***** Source document
Posted December 12, 2008 By Dave Thomer

After the 2000 election, I was pretty strongly in favor of electronic voting. Of course, what I was in favor of was an idealized form of electronic voting, one that I would describe as “functional.” Instead we wound up with many instances of buggy, non-secure machines that sometimes failed to operate and often could not be verified. And I began to wonder what had ever possessed me to support the idea in the first place. The Minnesota Senate race has reminded me. For starters you have the problems with paper ballots and scanning machines where the machines don’t properly count some votes. Then you get the ambiguous ballots where you have to figure out voter intent from a bunch of markings that don’t quite follow the instructions. (And let me just say how much confidence these exercises give me in all the standardized tests I’ve had to take in my life.) And now on top of that we’re seeing the inevitable result of a process that depends on taking hundreds of thousands of pieces of paper and moving them around: stuff gets lost. If I’m following the story correctly, one Minnesota precinct has lost an envelope containing over a hundred ballots, so those ballots can not be recounted and Norm Coleman’s campaign wants to prevent Minnesota from using the original count.
**********
***** Data provided
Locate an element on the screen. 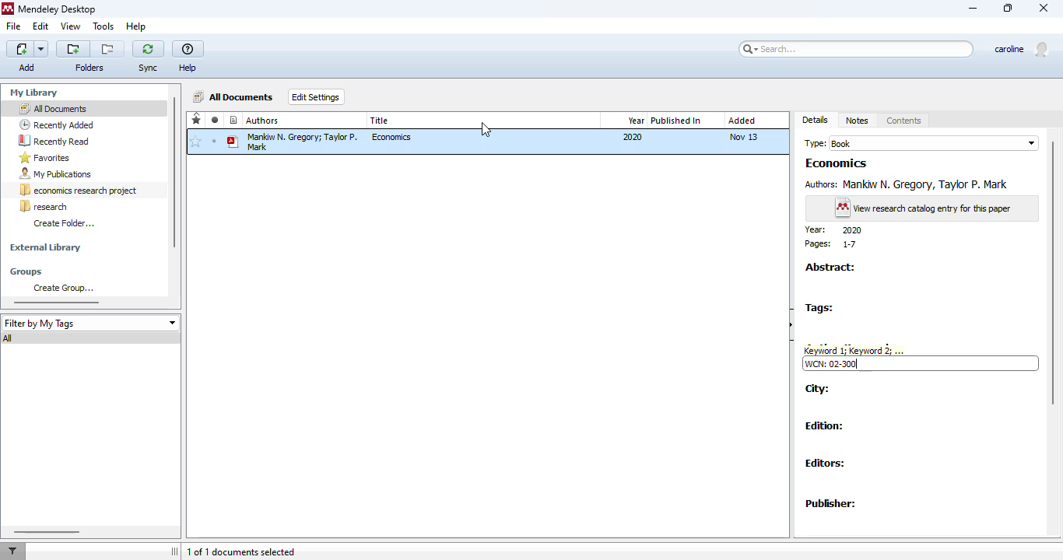 This screenshot has height=560, width=1063. hide document details is located at coordinates (792, 324).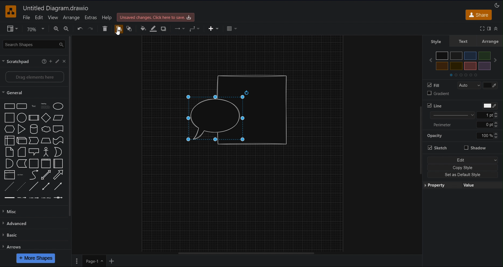 The width and height of the screenshot is (503, 267). Describe the element at coordinates (72, 18) in the screenshot. I see `Arrange` at that location.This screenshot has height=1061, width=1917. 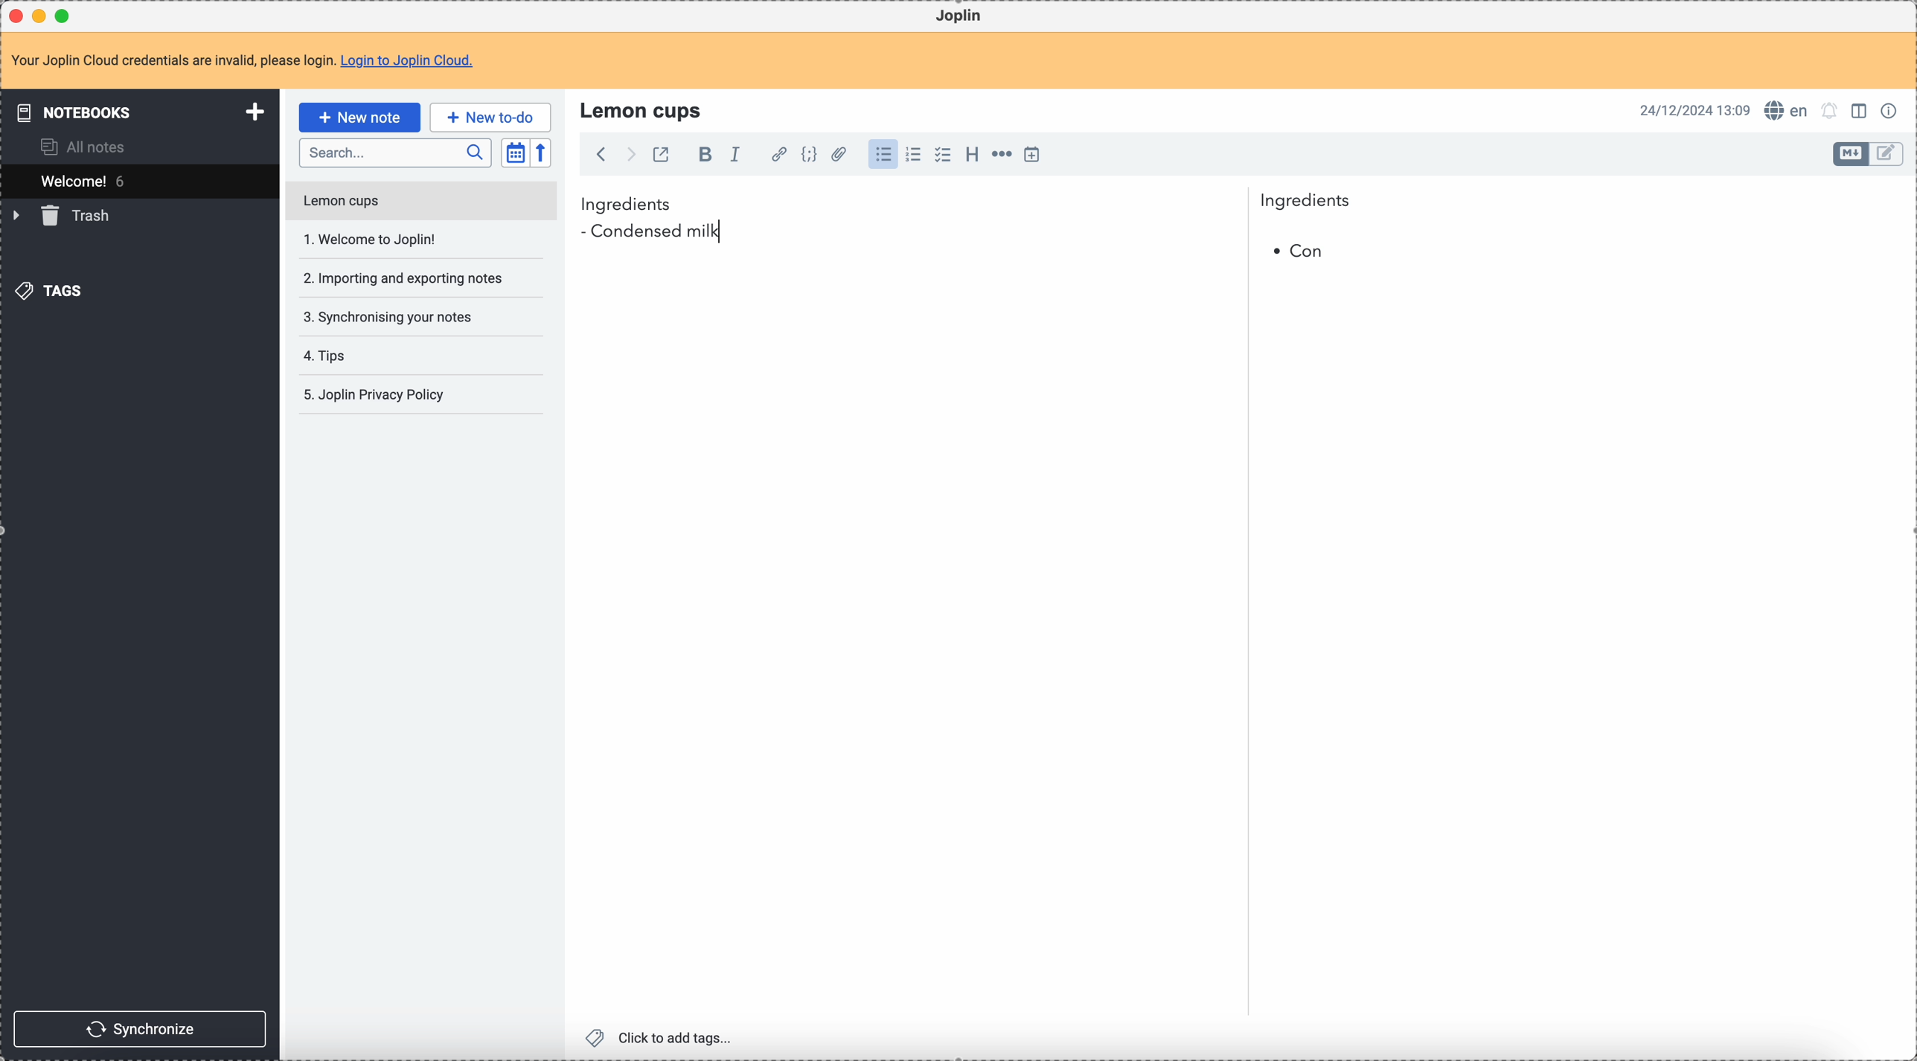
**********
Could you resume the blog post on electronic voting and the Minnesota Senate recount, picking up right after its last sentence? The material above is not needed here.

■ **The answer**
Now, given all the problems we’ve discovered with the actual implemented version of electronic as opposed to my idealized version, maybe we need to accept these drawbacks. Or maybe we should be looking for a way to combine electronic voting with paper documentation and backups to ensure that when we have an election, we can actually figure out who wins.

(Then again, if I’m truly honest, this Minnesota election looks like it’s so close that any human error might change the result. This seems to me like the kind of situation that calls for a run-off election. It might be failsafe you only have to use once in a lifetime, but boy wouldn’t it come in handy once you do need it?)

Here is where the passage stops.